Saturday, 03/06/2010 3:58:05 PM

Saturday, March 06, 2010 3:58:05 PM

Post# of 157003
Google, Verizon, Yahoo or Microsoft don't buy just for the technology. There are other factors that we don't always look at, but they do. They are first attracted by the technology. Then they look at the intellectual property and any rights to it, such as a patent. If they are still interested, they look at how the finances are managed, how the partnerships are written in legal terms, who the employees are and if they will continue to work there, share structure, etc. It is not uncommon for an acquiring company to pass up a good company because their books and contracts aren't in order. Also, it isn't uncommon for a company to spend hundreds of thousands to get those things in order prior to acquisition.

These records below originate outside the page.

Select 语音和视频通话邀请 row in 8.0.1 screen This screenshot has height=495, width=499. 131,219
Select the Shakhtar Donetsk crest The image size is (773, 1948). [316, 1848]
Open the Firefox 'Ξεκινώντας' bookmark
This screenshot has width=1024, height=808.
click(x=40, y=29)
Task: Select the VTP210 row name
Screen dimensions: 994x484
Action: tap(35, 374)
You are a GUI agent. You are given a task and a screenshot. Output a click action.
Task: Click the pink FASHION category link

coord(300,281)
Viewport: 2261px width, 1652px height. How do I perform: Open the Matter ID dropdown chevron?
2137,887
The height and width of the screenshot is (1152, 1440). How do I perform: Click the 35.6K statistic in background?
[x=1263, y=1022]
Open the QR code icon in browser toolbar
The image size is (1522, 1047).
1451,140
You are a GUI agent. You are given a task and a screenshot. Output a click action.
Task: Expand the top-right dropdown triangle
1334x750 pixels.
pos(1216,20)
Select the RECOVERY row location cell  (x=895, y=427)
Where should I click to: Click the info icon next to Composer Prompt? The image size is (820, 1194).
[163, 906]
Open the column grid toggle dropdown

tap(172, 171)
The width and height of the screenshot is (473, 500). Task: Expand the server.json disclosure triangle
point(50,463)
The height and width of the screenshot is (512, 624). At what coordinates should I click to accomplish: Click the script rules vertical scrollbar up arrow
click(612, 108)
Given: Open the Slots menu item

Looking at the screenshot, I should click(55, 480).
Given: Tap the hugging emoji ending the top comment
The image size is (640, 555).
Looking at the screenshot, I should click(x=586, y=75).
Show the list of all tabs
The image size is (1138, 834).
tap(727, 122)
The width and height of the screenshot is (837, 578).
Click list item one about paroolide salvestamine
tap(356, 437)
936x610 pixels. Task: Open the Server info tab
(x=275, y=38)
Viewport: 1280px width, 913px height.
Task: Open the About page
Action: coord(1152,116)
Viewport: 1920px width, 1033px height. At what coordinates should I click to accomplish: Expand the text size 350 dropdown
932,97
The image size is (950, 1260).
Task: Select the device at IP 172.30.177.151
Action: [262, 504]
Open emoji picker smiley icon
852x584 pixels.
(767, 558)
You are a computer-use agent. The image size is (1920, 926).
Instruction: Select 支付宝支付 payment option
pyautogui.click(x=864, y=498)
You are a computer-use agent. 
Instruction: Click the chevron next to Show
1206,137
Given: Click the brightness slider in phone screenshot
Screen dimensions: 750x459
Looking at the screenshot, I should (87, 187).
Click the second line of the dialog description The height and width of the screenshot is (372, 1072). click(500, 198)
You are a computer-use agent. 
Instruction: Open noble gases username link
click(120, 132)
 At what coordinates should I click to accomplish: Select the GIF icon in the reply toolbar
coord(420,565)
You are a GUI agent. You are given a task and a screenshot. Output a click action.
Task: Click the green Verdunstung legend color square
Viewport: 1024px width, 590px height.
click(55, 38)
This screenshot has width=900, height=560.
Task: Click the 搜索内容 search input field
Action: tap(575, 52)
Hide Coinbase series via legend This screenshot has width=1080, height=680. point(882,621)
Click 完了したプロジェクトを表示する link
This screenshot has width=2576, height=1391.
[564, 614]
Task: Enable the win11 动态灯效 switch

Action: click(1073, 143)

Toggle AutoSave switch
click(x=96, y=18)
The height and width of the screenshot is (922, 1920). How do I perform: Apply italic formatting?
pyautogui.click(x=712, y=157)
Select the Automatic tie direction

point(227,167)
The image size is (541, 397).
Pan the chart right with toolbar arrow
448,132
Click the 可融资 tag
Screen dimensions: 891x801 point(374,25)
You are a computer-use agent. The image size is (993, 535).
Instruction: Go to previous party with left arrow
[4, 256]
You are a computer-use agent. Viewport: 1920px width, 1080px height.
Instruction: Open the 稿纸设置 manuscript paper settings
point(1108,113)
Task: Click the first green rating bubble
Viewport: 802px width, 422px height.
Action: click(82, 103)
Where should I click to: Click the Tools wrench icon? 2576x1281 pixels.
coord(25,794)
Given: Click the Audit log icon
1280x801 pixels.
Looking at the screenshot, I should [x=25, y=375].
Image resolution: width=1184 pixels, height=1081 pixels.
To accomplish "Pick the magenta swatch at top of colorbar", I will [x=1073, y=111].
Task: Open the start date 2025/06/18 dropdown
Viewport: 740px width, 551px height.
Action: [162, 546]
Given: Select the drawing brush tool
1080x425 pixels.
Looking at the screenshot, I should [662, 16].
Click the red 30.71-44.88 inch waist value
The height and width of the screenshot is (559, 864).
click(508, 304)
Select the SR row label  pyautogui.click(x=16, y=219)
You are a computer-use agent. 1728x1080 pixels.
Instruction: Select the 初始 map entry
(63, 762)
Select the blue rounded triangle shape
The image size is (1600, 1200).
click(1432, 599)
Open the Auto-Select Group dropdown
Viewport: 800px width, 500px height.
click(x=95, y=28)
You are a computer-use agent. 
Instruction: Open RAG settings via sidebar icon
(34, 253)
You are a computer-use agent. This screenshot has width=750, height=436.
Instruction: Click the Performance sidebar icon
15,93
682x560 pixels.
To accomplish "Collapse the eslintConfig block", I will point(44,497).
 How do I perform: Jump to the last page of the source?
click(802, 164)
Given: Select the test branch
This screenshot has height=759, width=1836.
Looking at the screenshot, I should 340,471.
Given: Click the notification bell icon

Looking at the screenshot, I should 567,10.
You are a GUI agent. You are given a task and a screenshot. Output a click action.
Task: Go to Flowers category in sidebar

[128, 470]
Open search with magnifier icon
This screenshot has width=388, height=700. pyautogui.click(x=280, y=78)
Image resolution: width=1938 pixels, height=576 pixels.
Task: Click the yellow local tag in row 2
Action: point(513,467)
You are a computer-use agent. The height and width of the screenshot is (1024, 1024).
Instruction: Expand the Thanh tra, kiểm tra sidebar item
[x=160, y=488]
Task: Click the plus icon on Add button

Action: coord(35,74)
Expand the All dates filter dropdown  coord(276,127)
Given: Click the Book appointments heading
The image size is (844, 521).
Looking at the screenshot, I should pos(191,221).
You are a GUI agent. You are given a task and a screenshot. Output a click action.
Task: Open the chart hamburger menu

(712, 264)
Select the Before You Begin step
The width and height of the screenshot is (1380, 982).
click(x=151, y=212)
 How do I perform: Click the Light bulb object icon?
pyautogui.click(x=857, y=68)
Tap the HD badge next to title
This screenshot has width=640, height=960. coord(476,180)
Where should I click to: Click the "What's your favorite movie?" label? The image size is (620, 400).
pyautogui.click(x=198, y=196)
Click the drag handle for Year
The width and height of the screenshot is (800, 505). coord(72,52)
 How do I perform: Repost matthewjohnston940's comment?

The reason behind this is as follows: let's say a company is purchased for $10 million, but the legal partnerships aren't written correctly. If there are loopholes that can be exploited, they could lose control of the technology, or be sued, or simply lose their partnerships. If the risk is deemed to potentially cost them millions, they will move right on to the next company. This is why a lot of seemingly great startups end up being "unacquirable."

If we really believe GoIP Global could be acquired, we ought to probe these factors a little deeper. Maybe take a look at what portion of their expenses are going towards bookkeeping and legal. Anyone here who is a lawyer or CPA might be able to provide insight as to what to look for.